What was wrong with her?
She could gouge out throats with a finger now, and this traitor of a body still trembled at a memory—a memory!
“What’s wrong?” asked Mei.
“Nothing,” she said, letting Mei’s arm go.
She was better than this. Her heart beat so hard she could hear the pounding in her ears, but she knew she was better than this.
This crowd had played a trick on her. For an instant they’d tricked her into forgetting who she was, just like that bastard Vu had done. But in the end she remembered. She always remembered.
She was Ruyi fucking Yang.
No one, not her ass of a Father, not that sneering duke’s brat, not some thousand-year-old crone’s prophecy, certainly not some crowd of filth or scum-of-the-earth doorman told her what she could and could not do.

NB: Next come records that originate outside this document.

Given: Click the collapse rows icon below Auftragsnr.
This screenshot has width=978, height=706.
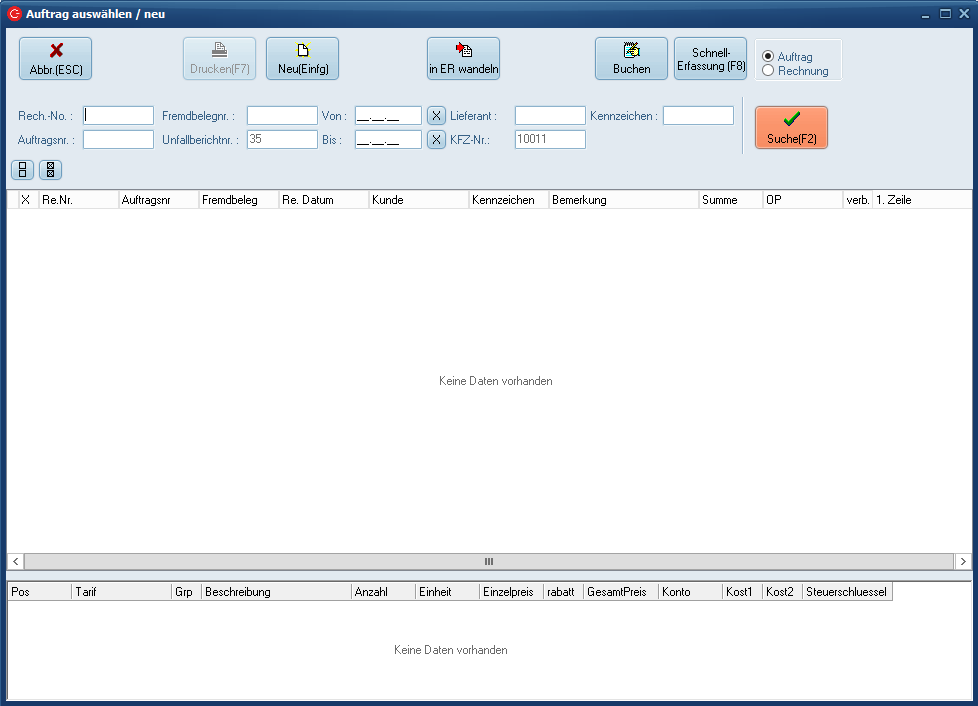Looking at the screenshot, I should coord(50,170).
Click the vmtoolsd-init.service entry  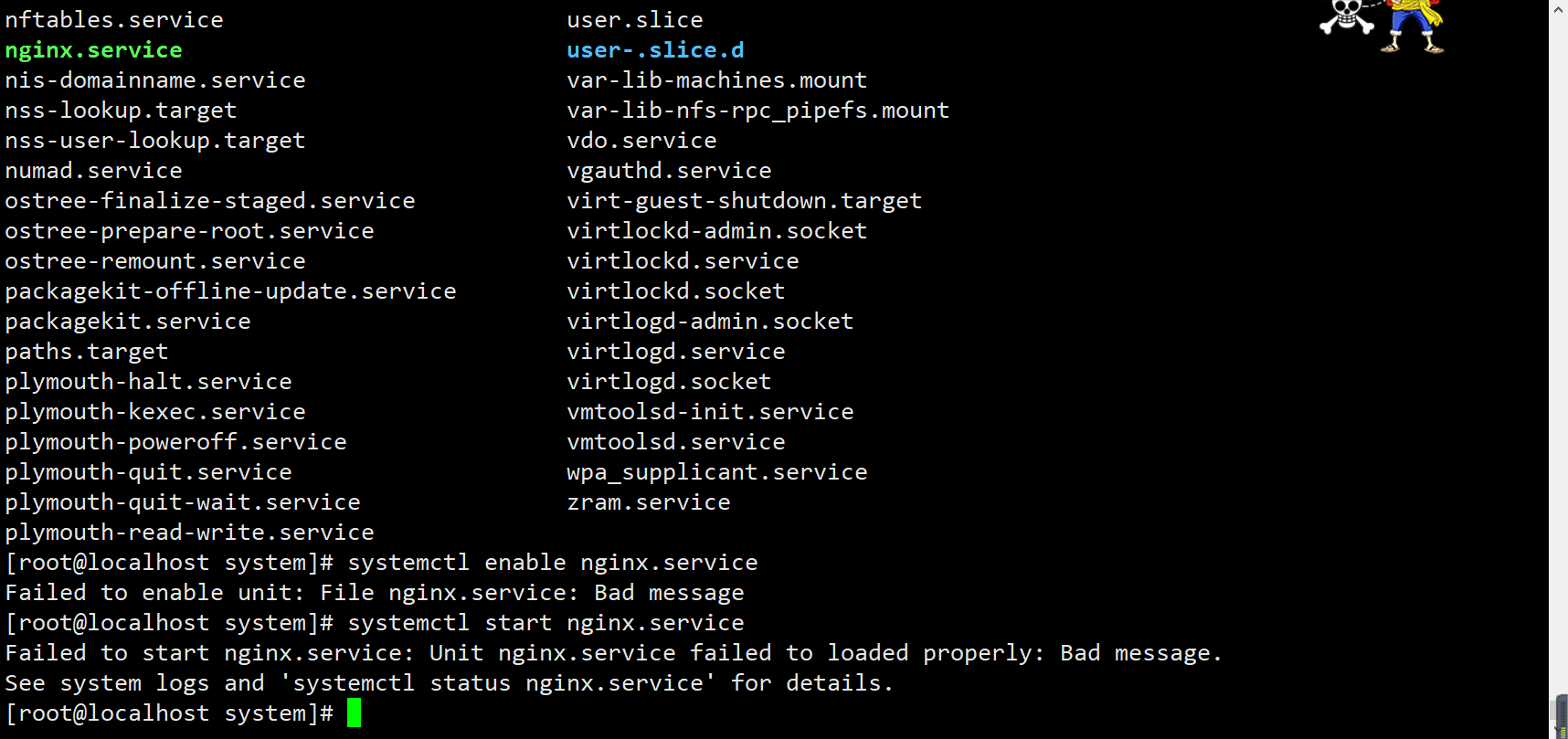(x=710, y=412)
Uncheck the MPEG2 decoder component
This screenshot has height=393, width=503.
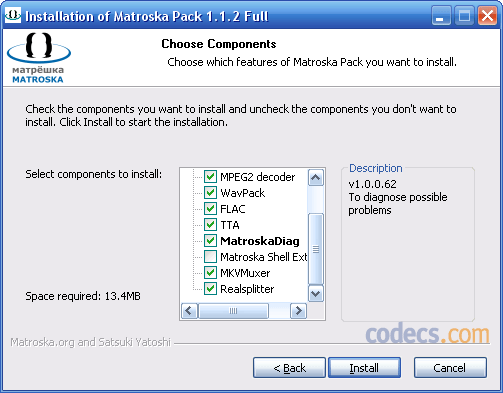click(210, 176)
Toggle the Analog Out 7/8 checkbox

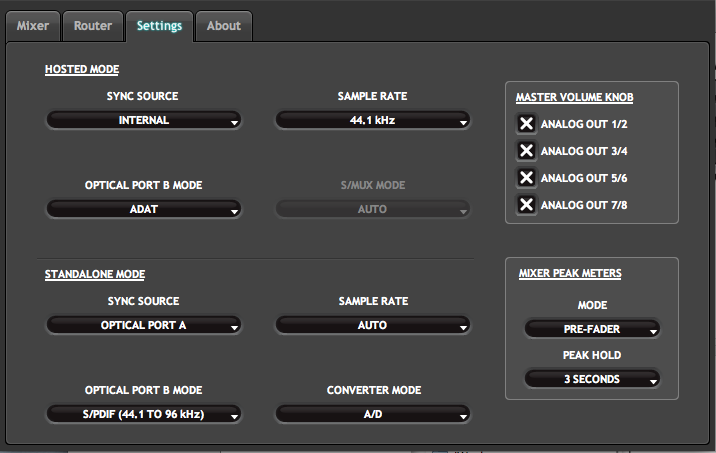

That day in the Underground floated back to her, like it had so many times since it’d happened; it burned her every time. When she’d broken down in the middle of the hall, let Mei guide her away and hold her, and whisper to her, and feed her tea like she was six again, a little nothing-girl crying in the fields.
How she hated that little girl.
She strode on with purpose.
***
Mei led Nala up a steel walkway, where the offices were. An array carved onto the ceiling washed out the summer heat, but still the girl was sweating. Probably because she was dressed to summit the Frostbite Peaks.
“Are you sure you wouldn’t like to take off that robe?”
“No.”
“Alright…”
They came to a hallway so long it seemed to have no end. It was lined by a rug red as blood. Two guards stopped them as they came up. They wore plain robes which she knew were lined with qi-resistant fibers, like flowing suits of armor, and each wore a tattoo of a rising sun on their bald heads—the symbol of the cult. The Emperor had decreed that to be found with such a mark was grounds for execution; only a special kind of man would dare wear it so boldly.
“Greetings, sister Mei,” said the first. “State your business.”
“Tell the Prophet that Mei requests an audience. Tell him it’s about the new customer we discussed.”
Less than a quarter of an hour later, they were walked to the Prophet’s office.
“Let me take the lead, alright?”
Nala said nothing.
Soon the Prophet’s voice drifted out, cool and light. “You may enter.”
“I know that voice,” Nala breathed.
She brushed past Mei. “Wait!” said Mei, grabbing at her, but she’d already marched into the room.